Set problem: Copy the entries verbatim, starting with the line that contains "How do I perform: Select" and continuing through the line that contains "[x=280, y=122]". Do not include the pictures.
***** Record list
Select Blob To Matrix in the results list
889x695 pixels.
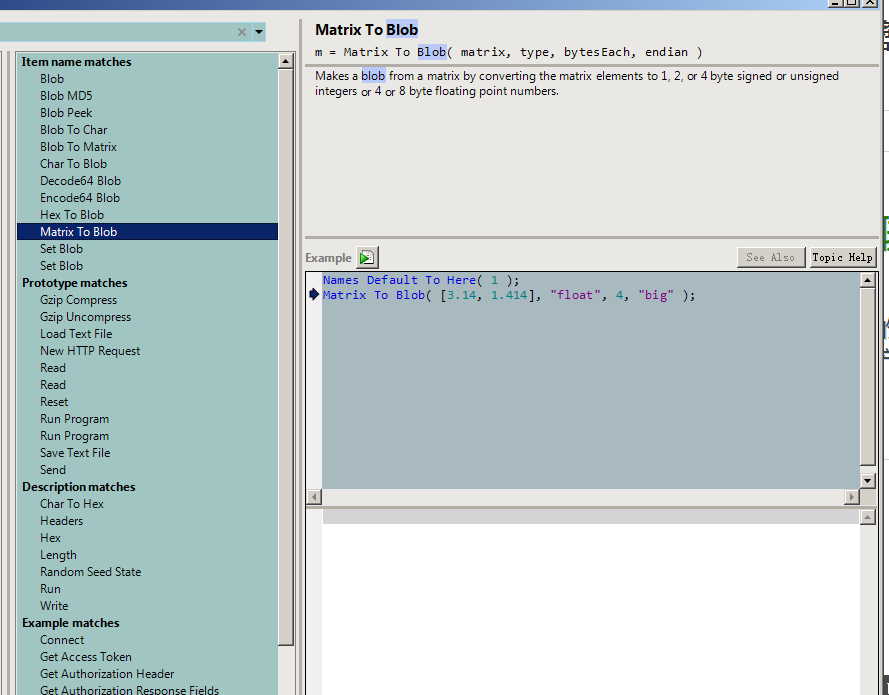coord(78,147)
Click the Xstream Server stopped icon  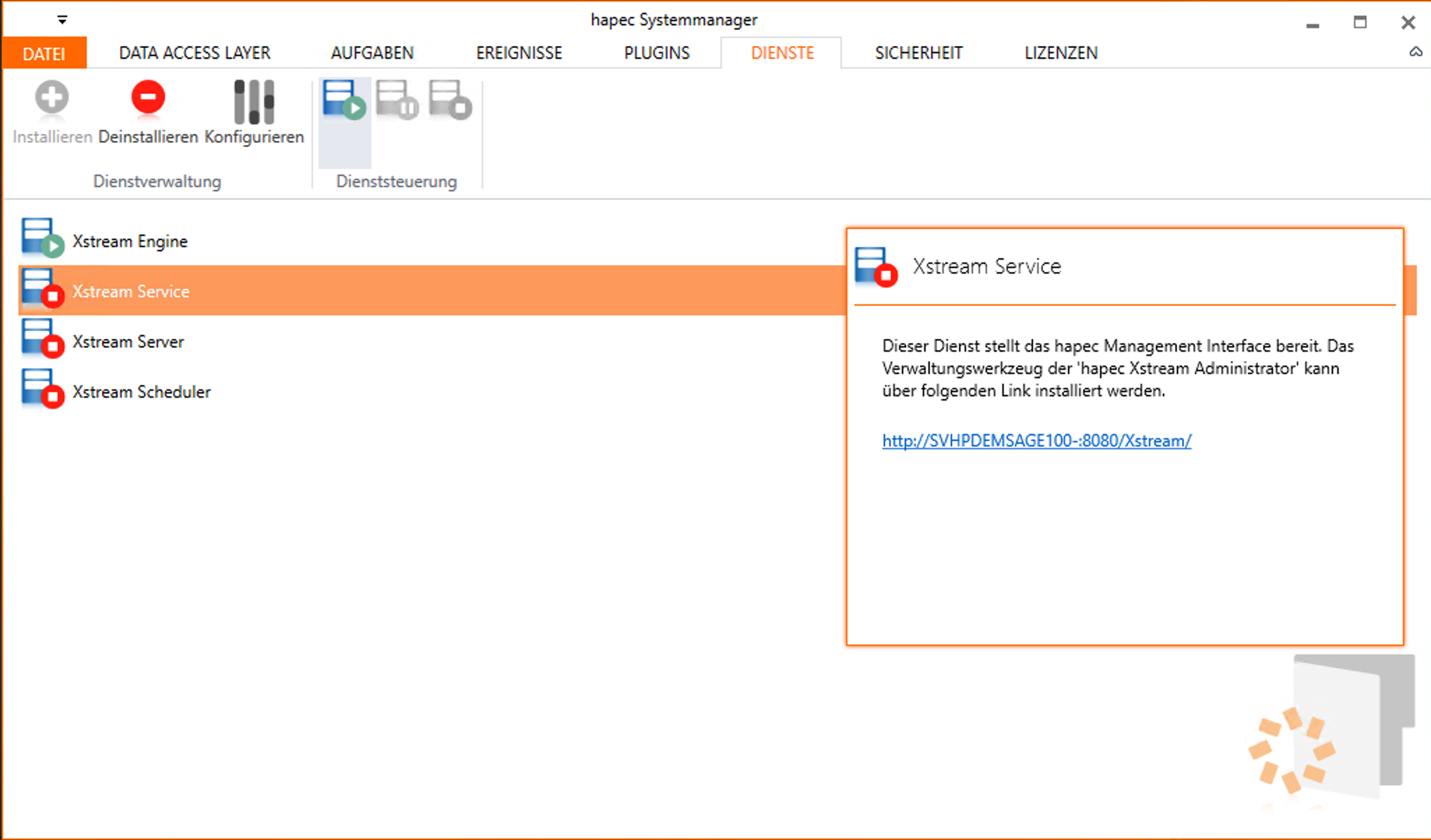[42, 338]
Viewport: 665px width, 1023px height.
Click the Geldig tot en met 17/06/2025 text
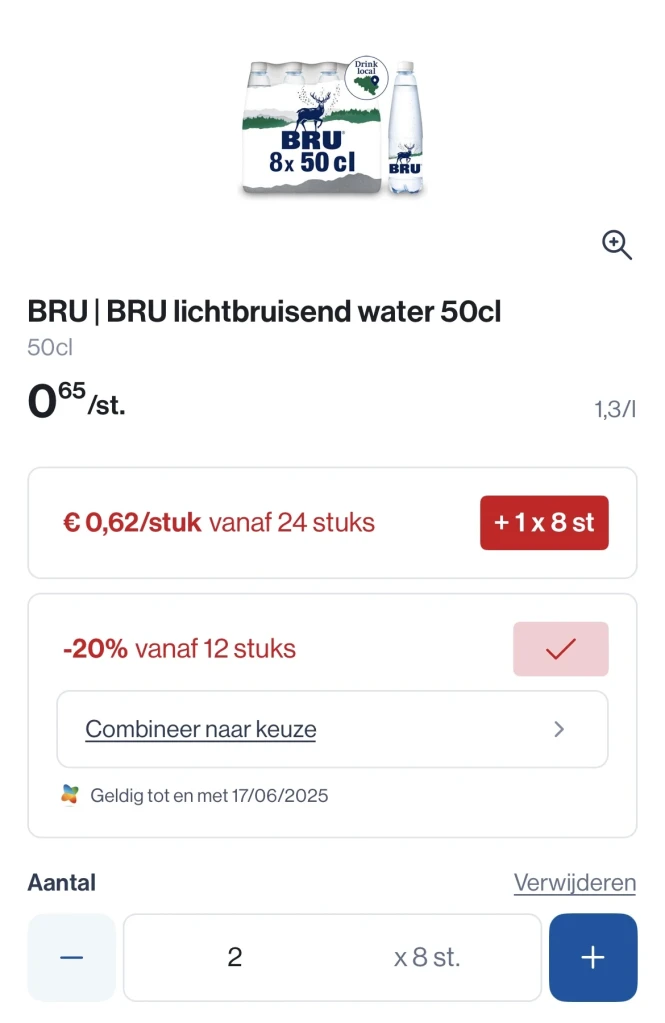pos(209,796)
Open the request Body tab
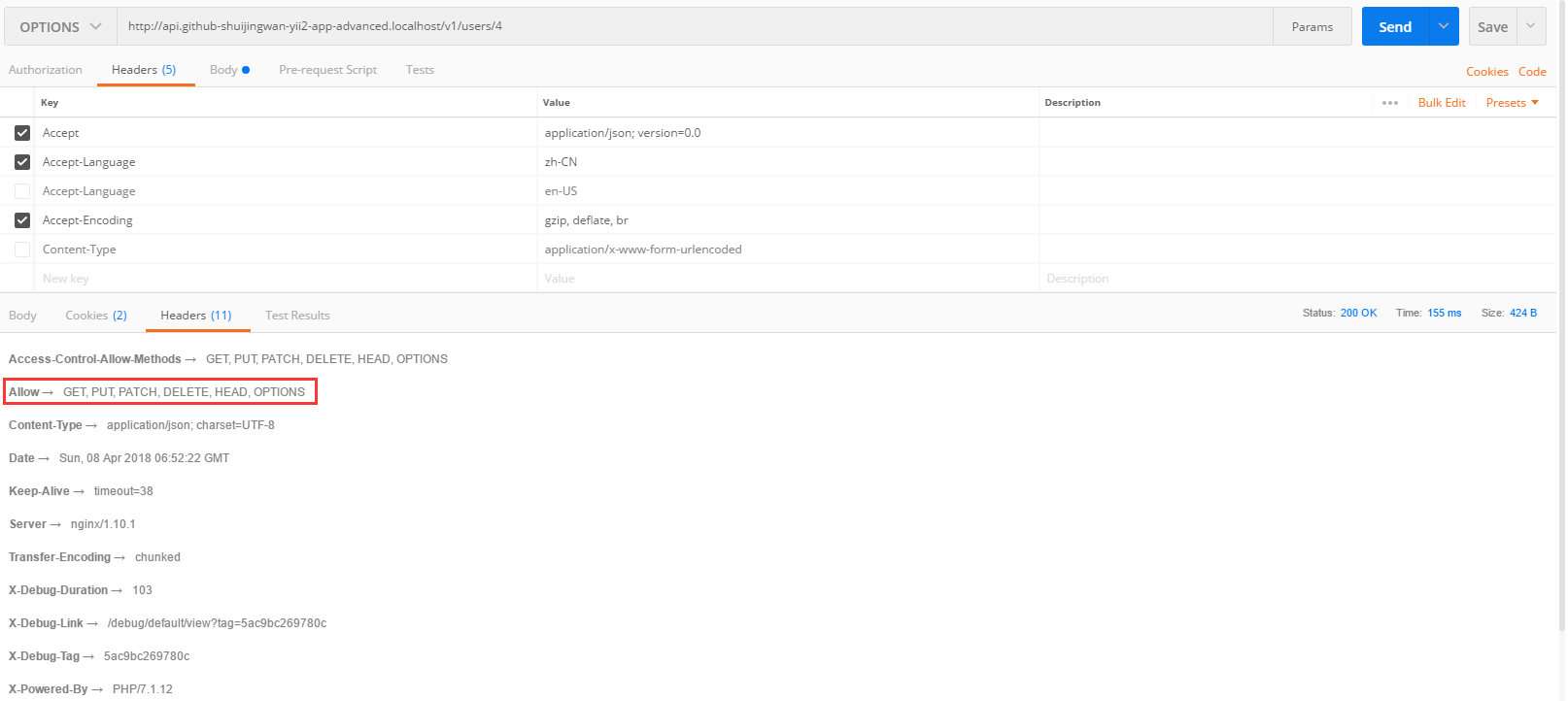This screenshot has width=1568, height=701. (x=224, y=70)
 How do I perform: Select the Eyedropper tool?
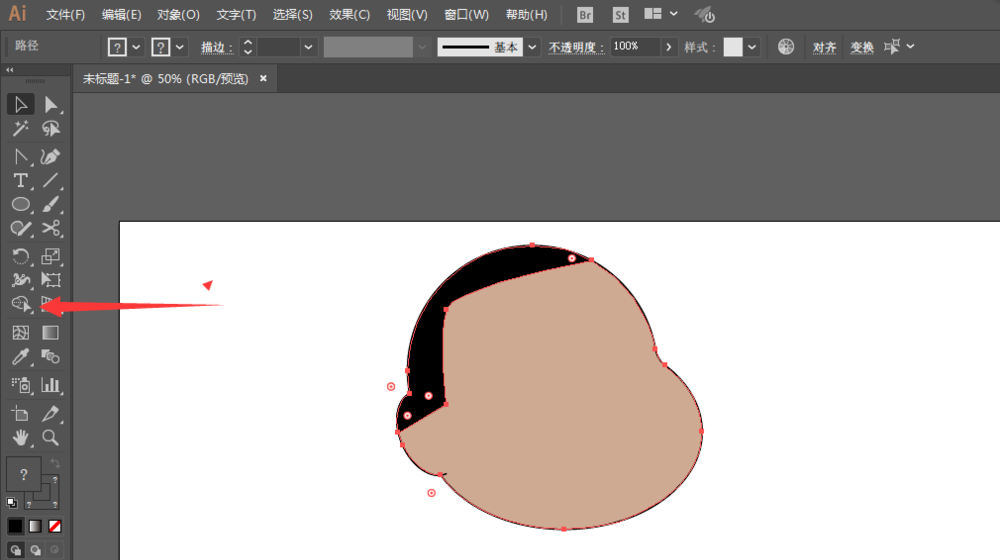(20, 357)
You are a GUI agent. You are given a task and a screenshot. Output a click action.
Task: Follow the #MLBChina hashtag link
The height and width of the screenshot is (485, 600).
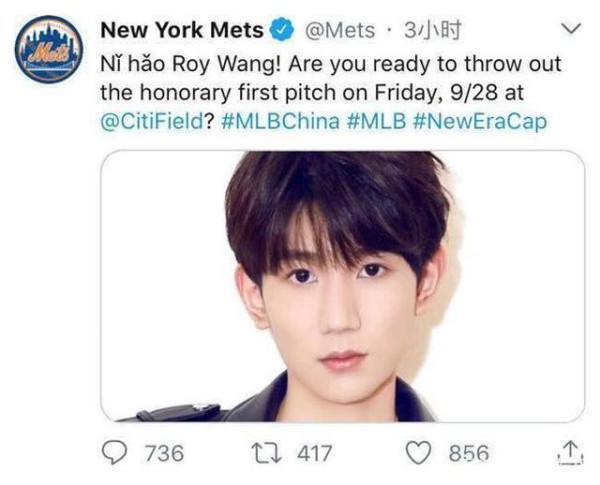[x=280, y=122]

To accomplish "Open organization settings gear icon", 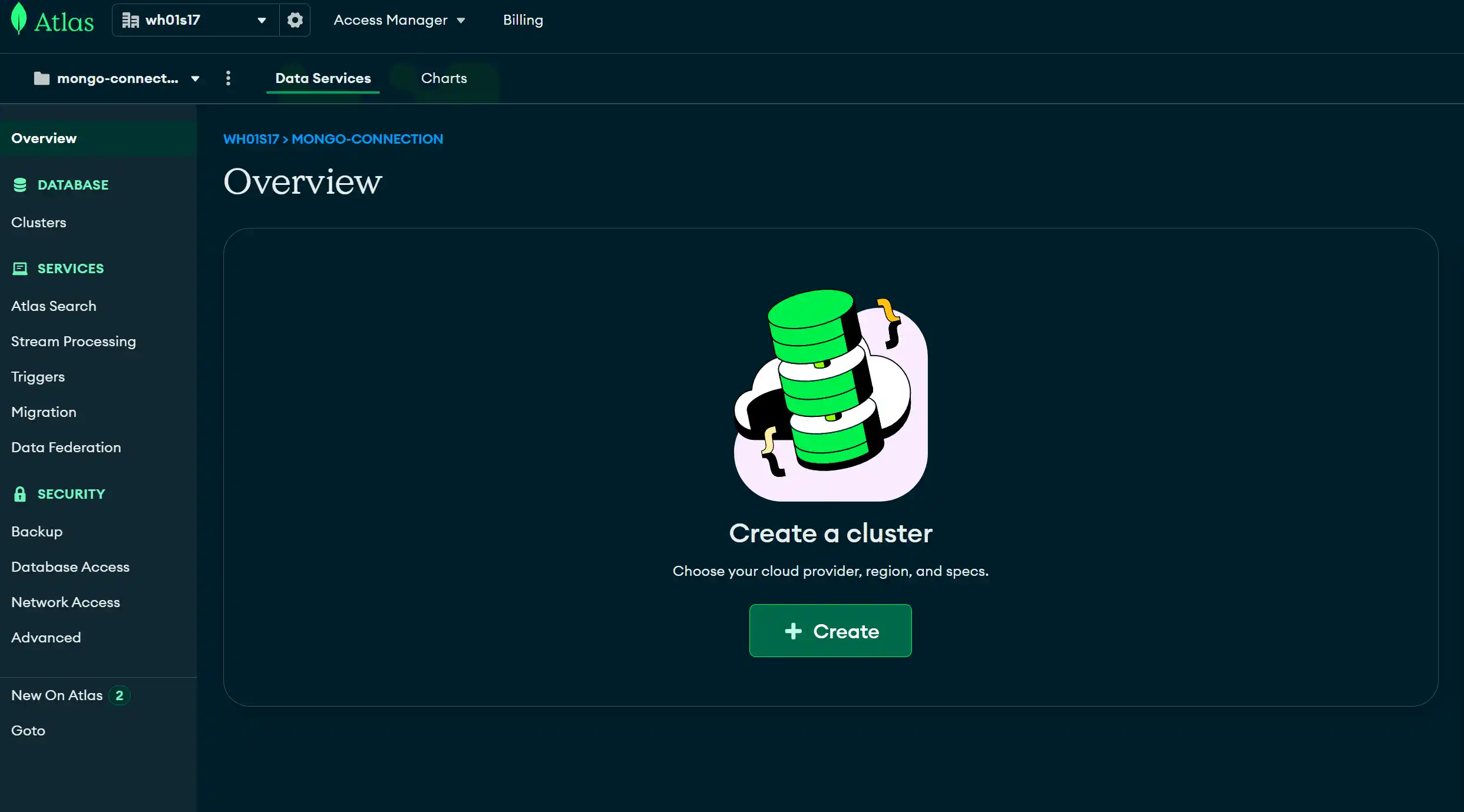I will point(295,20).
**********
Solved problem:
 How do I perform: Select the Eyedropper tool?
(20, 357)
You are a GUI agent. You are given a task and a screenshot. Output a click action.
Task: Follow the #MLBChina hashtag link
The height and width of the screenshot is (485, 600).
[x=280, y=122]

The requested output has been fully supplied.